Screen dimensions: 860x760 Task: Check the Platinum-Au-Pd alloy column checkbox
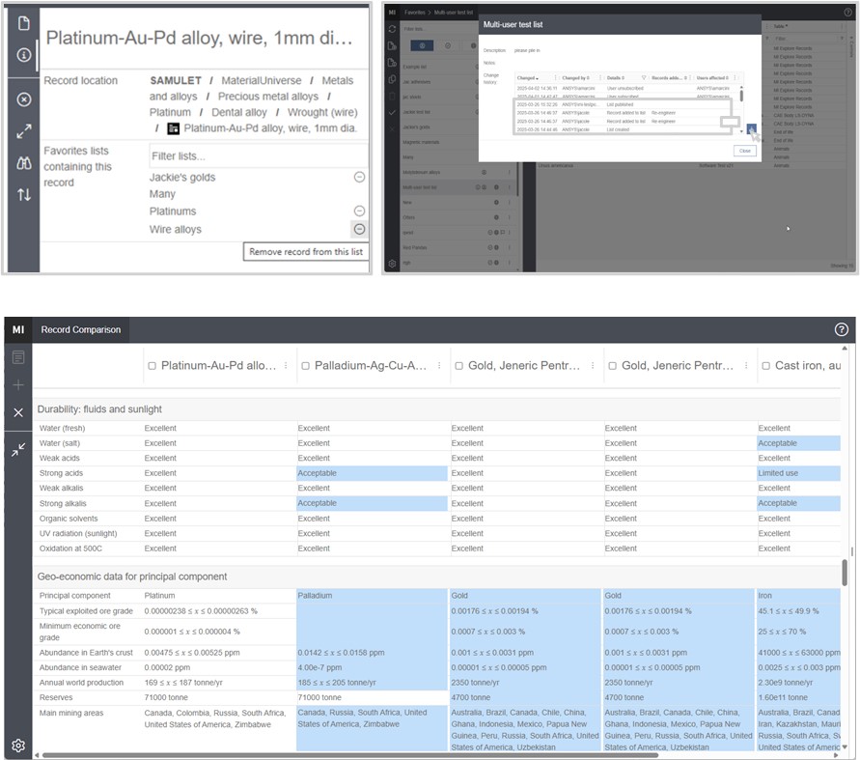coord(152,366)
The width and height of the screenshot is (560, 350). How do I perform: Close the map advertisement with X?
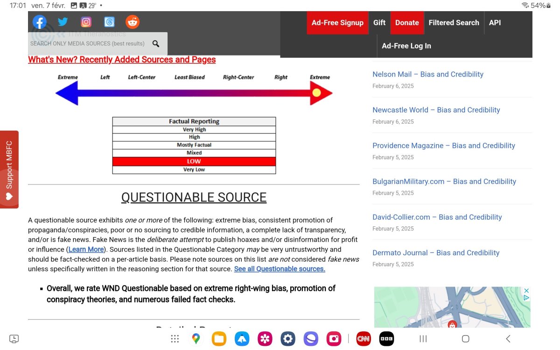pyautogui.click(x=526, y=290)
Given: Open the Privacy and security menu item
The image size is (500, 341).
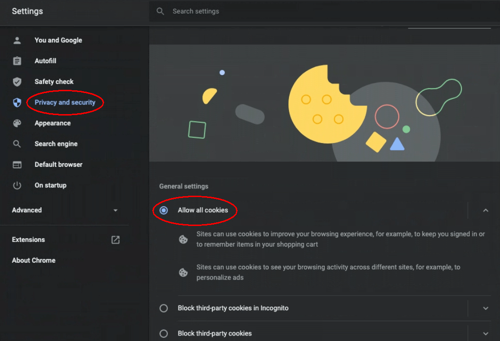Looking at the screenshot, I should click(65, 103).
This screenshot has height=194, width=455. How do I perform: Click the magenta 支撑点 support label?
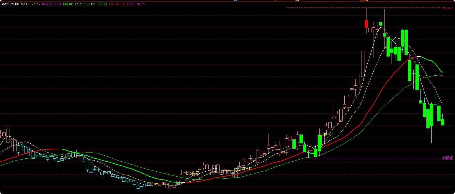(447, 158)
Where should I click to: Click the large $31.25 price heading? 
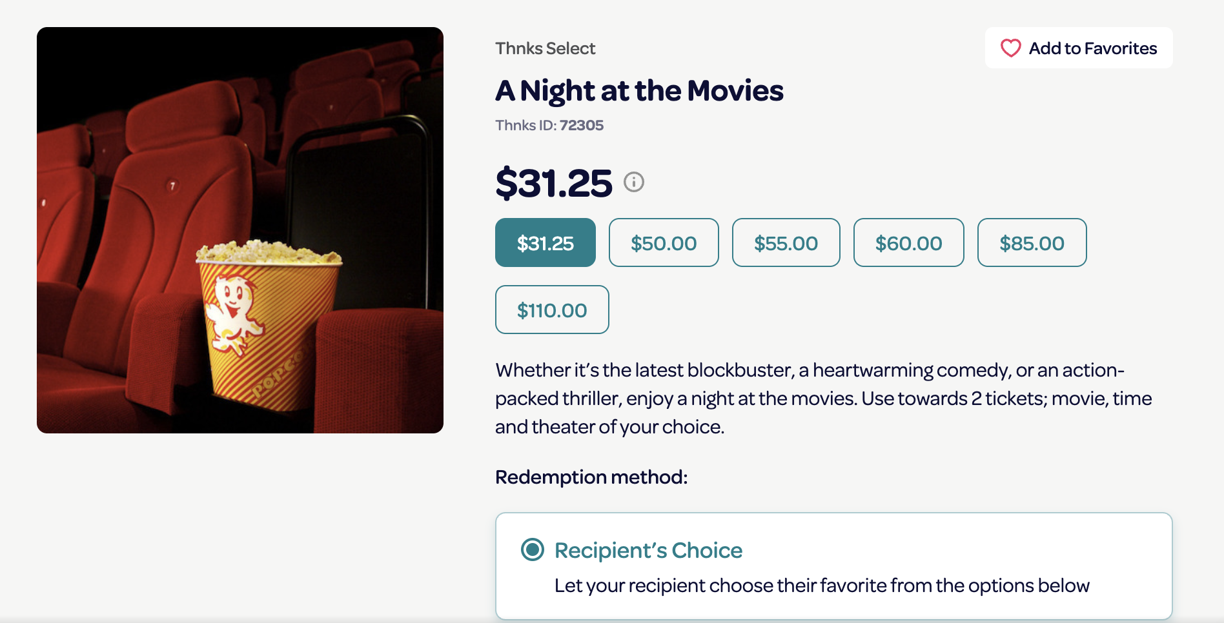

•••

**TASK TO CARRY OUT**
Please give back every line of the material above word for word, leaving out the pictures.

**SOLUTION FOR THIS EXERCISE**
Screen dimensions: 860x760 Task: Check the Platinum-Au-Pd alloy column checkbox
coord(152,366)
The width and height of the screenshot is (560, 350). How do I perform: Close the map advertisement with X?
pyautogui.click(x=526, y=290)
Given: Open the Privacy and security menu item
The image size is (500, 341).
Looking at the screenshot, I should click(65, 103).
This screenshot has height=194, width=455. How do I perform: Click the magenta 支撑点 support label?
(447, 158)
Where should I click to: Click the large $31.25 price heading? 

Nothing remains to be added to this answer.